The characters’ relationships to one another reflect the theme of institutional dysfunction. Terri the civil servant is so flippant with her sound advice that it’s not hard to understand why nobody listens. Glenn and Olly give Hugh terrible advice, but he persists in an almost naive belief in their competence. Olly is a nervous poser: he cracks wise in rap slang and affects hipster insouciance, but practically twitches with anxiety. The two older men haze him and are both are taken in by him; Hugh buys the savvy pose even after he’s repeatedly wrong; Glenn takes out his insecurity on him, but can’t match the younger man for snappy comebacks. Olly, for his part, sucks up to Malcolm and gets bullied remorselessly for his trouble. Most of the people in The Thick of It aren’t getting what they want.

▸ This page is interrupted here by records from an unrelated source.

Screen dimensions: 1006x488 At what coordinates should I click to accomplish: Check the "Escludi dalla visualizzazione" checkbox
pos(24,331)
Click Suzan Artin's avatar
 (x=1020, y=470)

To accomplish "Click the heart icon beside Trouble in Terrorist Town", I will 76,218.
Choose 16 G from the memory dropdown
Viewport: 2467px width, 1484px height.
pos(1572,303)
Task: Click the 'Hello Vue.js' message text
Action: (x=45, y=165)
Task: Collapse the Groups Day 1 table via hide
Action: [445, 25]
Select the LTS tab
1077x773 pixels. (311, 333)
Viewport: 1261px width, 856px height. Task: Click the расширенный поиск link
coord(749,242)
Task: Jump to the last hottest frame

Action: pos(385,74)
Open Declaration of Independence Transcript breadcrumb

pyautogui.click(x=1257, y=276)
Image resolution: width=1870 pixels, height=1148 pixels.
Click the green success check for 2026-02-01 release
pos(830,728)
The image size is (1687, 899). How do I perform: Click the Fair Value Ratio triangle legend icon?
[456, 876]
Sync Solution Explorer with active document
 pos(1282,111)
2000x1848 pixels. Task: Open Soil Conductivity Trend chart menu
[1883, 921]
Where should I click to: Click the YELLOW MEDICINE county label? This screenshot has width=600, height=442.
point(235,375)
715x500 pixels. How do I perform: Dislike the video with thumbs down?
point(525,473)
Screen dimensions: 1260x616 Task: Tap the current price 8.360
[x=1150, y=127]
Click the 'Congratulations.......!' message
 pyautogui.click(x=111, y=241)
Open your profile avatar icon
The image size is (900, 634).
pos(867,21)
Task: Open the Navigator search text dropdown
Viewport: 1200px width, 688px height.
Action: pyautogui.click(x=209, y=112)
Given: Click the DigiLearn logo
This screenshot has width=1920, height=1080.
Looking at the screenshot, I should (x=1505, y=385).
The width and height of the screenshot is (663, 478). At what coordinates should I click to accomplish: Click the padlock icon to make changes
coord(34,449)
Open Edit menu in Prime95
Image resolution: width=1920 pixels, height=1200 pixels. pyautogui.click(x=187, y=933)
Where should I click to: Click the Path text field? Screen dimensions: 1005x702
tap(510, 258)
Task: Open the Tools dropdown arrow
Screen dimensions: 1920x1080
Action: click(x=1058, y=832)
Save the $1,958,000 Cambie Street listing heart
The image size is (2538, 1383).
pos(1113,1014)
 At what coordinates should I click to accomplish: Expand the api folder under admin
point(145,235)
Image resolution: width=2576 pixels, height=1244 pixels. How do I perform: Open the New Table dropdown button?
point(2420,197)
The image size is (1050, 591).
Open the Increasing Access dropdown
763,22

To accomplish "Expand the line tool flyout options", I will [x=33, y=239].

Fatalism is a persistent theme of British comedy, and this is some of the appeal of the show. American shows usually can’t avoid a residual seriousness about politics, because the American kitsch for its foundational legend plays such a role in the cultural narrative about politics. In The Thick of It, government is a cycle of lies and accidents. There are no heroes and no clean hands. After the debacles of this decade, that rings a lot truer to my ear than either the sincerities of The West Wing or the paranoid totalism of 24 – and it’s a lot funnier than either. If your preference runs toward less obtuse plots or less shouting in general, you may want to check out the writers’ work elsewhere (Jesse Armstrong’s Peep Show is great, and The Armando Iannucci Shows is must-see). If The Thick of It is up your alley, though, it is a rare kind of TV comedy: one that bleeds realism and rewards repeat viewing with new laughs.